— BEGIN Page extract —

Saturday, October 13, 2012

Who Are We? We Are Saints


 
Talking about our identity as saints is controversial; or, at least it makes some Christians uncomfortable.   Some modern translations avoid the term.  In truth, it is a beautiful word describing both a reality and possibility.

Romans 1:1, 7

I want to begin this morning by telling you a little something about “Saint” Arthur.  Now, you will not find this Arthur listed in any catalog of saints and not simply because he was a Protestant.  I’m telling you about him because I want to help you shift the way you think about saints.

Arthur became a Christian when he was a young man.  At about the same time, he began to dream of building a successful business, of producing a product that would be superior to any similar product on the market.  So, while still a young man, in the eighteenth century, he set out to build his business.

As I said, Arthur was a Christian, a Christian who was influenced by the Evangelical Awakening and especially the preaching of John Wesley.  As a consequence, Arthur believed his business ought to reflect his Christian principles.  And, so it did, from the very beginning.

He provided his employees with a decent, fair wage.  As soon as he was able, he provided them with low-cost housing.  Some of those houses still stand today.  He provided doctors when they were sick and nurses to teach the wives good health practices.  He provided training for the men, even though he knew some might take their new skills and work for others. 

Caring for its employees remained the hallmark of Arthur’s business.  In fact, more than a century later, at the beginning of World War I, Arthur’s business made the promise that any employee who fought for the country would find his job waiting when he returned. And, while the husbands were away, Arthur’s company paid their families half their regular salary.

— END Page extract —
— BEGIN Supplied information —

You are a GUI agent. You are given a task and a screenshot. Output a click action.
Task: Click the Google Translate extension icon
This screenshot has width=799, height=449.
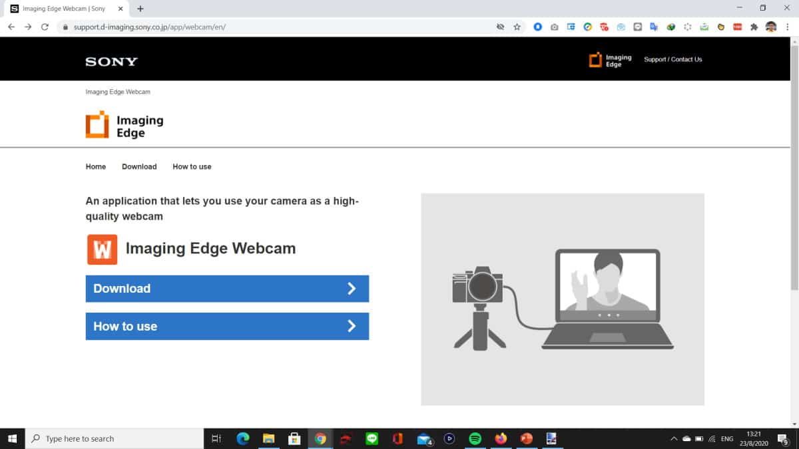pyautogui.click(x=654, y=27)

— END Supplied information —
— BEGIN Supplied information —

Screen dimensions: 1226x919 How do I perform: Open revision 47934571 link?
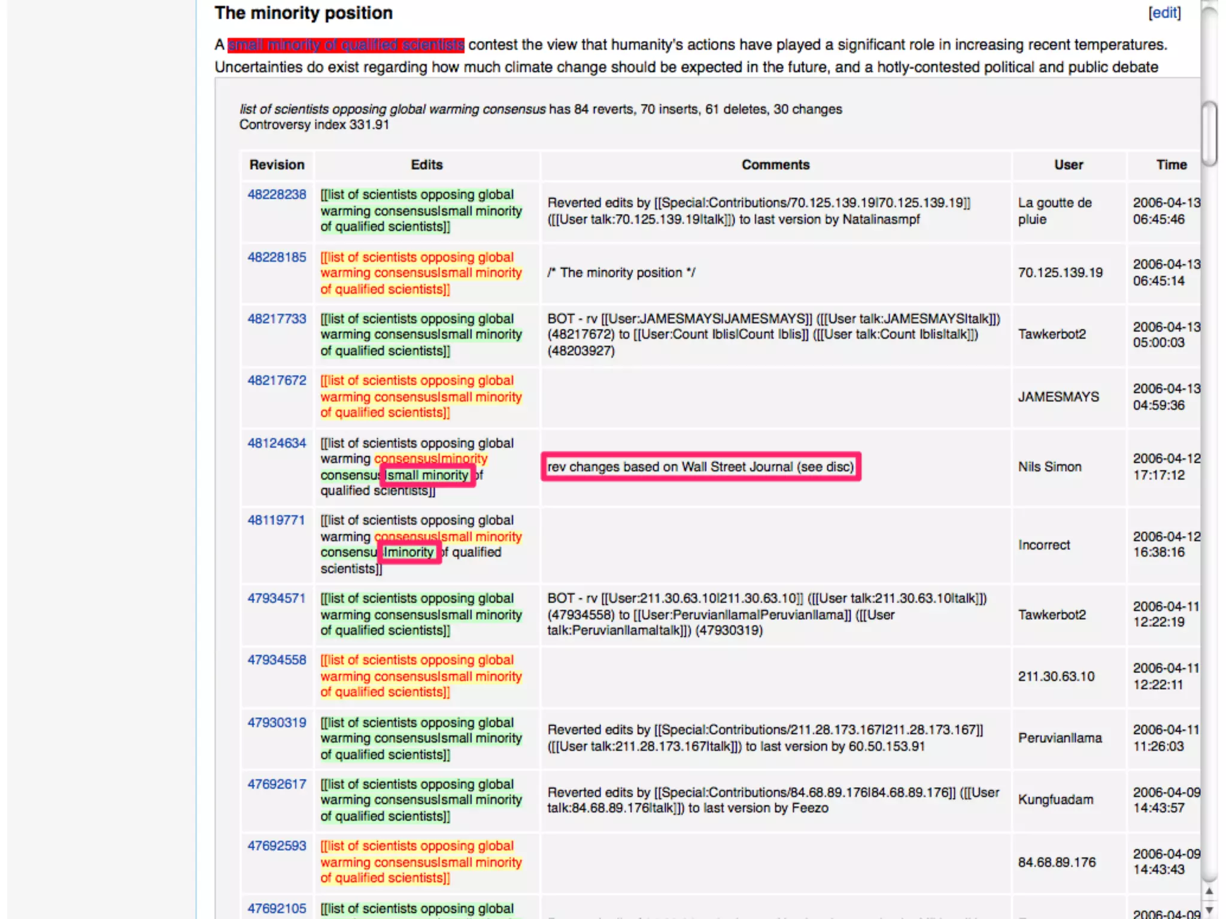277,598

— END Supplied information —

▶ _Actions to take_:
• 1. From the sermon on saints above, repeat the passage between "As I said, Arthur" and "the very beginning.", inclusive, word for word.
• 2. Answer these questions from the sermon on saints above:
(a) In which century did Arthur set out to build his business?
(b) Whose preaching especially influenced Arthur?
(c) What share of their regular salary did Arthur's company pay the families of employees away fighting in World War I?

▶ _Solution set_:
• 1.
As I said, Arthur was a Christian, a Christian who was influenced by the Evangelical Awakening and especially the preaching of John Wesley.  As a consequence, Arthur believed his business ought to reflect his Christian principles.  And, so it did, from the very beginning.

• 2.
(a) The eighteenth century.
(b) John Wesley's.
(c) Half.